Lewat musik dan lagunya, Fairuz yang orang Lebanon itu mampu memberikan dan mengobarkan semangat perjuangan; semangat kesamaan hak atas Jerusalem. Sama halnya dengan Black or White-nya Michael Jackson merupakan simbolisme tentang rasisme di Amerika. Lewat lagu ini, Michael Jackson penyanyi Amerika-Afrika ini, ingin meningkatkan kesadaran akan pentingnya persamaan antara Hitam dan Putih.

“It don’t matter if you’re black or white,” teriak Michael Jackson. Entah hijau, kuning, kelabu, merah muda, dan biru tidak menjadi masalah. Itu hanya soal warna. Bukankah, warna secara fisik adalah sifat cahaya yang dipancarkan, sedangkan secara psikologis sebagai bagian dari pengalaman indera penglihatan.

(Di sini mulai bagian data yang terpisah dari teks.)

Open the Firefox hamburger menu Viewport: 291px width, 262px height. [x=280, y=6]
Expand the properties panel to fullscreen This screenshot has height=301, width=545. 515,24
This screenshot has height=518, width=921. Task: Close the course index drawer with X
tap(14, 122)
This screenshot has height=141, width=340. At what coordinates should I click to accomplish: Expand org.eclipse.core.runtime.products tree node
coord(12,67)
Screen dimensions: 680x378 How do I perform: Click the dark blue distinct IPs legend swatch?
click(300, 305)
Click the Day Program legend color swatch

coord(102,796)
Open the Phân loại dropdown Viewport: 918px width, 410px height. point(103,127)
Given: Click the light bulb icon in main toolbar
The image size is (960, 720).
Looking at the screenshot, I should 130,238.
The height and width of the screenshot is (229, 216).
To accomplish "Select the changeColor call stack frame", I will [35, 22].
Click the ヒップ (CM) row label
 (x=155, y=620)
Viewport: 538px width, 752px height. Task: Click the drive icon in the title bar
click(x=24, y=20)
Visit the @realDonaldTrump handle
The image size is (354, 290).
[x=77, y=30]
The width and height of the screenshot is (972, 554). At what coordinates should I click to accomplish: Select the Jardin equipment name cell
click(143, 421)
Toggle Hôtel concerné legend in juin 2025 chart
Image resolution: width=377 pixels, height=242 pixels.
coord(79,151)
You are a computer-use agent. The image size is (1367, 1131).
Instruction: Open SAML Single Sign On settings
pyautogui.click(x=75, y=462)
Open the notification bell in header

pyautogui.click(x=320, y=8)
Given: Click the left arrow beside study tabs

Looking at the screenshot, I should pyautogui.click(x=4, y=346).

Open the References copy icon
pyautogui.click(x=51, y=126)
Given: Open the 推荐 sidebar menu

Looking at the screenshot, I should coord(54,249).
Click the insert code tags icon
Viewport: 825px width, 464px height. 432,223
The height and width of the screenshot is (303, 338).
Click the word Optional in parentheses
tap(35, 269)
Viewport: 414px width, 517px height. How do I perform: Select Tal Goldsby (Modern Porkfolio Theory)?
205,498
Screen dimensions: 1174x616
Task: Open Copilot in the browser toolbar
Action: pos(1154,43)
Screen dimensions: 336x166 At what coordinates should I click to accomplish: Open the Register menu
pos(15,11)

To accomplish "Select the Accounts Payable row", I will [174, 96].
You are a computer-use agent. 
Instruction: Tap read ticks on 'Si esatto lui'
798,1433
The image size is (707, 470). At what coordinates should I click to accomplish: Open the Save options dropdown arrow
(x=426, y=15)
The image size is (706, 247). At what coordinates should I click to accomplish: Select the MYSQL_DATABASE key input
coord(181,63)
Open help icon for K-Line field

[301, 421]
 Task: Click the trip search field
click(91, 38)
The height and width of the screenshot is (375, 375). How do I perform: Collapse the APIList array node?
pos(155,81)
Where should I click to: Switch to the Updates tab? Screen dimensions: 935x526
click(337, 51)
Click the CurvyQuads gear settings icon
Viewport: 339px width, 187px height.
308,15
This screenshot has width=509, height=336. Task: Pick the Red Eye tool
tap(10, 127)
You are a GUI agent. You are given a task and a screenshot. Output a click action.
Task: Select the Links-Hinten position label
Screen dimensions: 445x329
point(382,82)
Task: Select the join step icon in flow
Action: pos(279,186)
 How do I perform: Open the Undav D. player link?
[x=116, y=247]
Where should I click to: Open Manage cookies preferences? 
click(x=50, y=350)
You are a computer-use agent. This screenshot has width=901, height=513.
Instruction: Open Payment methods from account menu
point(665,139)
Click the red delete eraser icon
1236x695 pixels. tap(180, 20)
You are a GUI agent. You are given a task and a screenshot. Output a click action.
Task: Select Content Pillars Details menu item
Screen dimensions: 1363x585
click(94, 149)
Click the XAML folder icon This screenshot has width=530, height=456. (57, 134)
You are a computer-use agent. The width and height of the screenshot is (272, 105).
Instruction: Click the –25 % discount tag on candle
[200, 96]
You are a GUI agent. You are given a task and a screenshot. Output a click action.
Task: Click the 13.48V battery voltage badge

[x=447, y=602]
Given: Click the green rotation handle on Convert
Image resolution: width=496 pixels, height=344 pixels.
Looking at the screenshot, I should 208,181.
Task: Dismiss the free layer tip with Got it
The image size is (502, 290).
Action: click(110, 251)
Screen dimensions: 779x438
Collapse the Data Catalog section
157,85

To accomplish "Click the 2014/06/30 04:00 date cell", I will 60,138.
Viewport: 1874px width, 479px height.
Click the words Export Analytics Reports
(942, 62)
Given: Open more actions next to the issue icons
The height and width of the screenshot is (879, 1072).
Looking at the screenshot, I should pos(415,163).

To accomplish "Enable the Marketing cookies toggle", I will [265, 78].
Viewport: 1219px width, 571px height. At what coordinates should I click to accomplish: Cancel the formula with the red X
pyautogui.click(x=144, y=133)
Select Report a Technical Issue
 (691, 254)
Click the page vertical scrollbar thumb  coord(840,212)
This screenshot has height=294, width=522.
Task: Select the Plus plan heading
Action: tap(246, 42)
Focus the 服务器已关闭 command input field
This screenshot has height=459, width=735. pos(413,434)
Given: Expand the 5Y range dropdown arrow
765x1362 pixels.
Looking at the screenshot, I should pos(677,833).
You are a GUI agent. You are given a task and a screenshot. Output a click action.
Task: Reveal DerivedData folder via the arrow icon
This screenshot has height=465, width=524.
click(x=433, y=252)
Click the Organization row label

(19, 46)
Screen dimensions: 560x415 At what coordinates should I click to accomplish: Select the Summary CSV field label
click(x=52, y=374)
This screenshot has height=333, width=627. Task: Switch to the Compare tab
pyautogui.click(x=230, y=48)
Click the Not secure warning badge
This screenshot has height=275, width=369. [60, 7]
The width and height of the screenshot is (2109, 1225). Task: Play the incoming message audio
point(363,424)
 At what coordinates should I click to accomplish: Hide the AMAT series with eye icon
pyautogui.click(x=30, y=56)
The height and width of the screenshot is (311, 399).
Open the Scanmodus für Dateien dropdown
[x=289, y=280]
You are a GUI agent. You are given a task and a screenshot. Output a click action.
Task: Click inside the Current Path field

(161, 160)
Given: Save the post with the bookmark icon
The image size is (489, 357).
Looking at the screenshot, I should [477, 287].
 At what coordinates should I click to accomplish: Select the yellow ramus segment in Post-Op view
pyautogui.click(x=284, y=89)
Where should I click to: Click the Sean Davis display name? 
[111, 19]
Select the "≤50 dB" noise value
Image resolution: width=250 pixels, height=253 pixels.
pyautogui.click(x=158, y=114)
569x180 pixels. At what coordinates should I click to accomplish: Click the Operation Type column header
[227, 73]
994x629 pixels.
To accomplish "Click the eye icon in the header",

Namun, manusia memiliki kecenderungan kuat untuk mengategorikan segala sesuatu, antara lain dengan berpikir hitam dan putih, baik dan jahat atau benar dan salah, kita atau mereka, teman atau lawan. Ketika orang menjadi korban berpikir hitam dan putih, maka pada saat itu, orang terjebak dalam penjara dua pilihan ekstrem, yang saling bertentangan, tidak ada pilihan lain, misalnya, yang abu-abu. Seringkali, kategori-kategori itu adalah ciptaan sendiri.

Mungkin apa yang dikatakan Presiden AS George W Bush (2001) sebelum membangun koalisi untuk menggempur Afganistan, “You’re either with us or against us in the fight against terror’, bisa menjadi contohnya. Bersama kita atau melawan kita. Kalau tidak “bersama kita” berarti musuh atau diperlakukan sebagai musuh.

Dikotomi ini mengasumsikan bahwa hanya ada dua kategori yang memungkinkan – bersama kita dan melawan kita – dan bahwa segala sesuatu dan setiap orang harus menjadi milik yang pertama atau yang terakhir. Kemungkinan warna abu-abu, seperti menyetujui prinsip-prinsipnya tetapi tidak dengan metodenya, diabaikan sepenuhnya.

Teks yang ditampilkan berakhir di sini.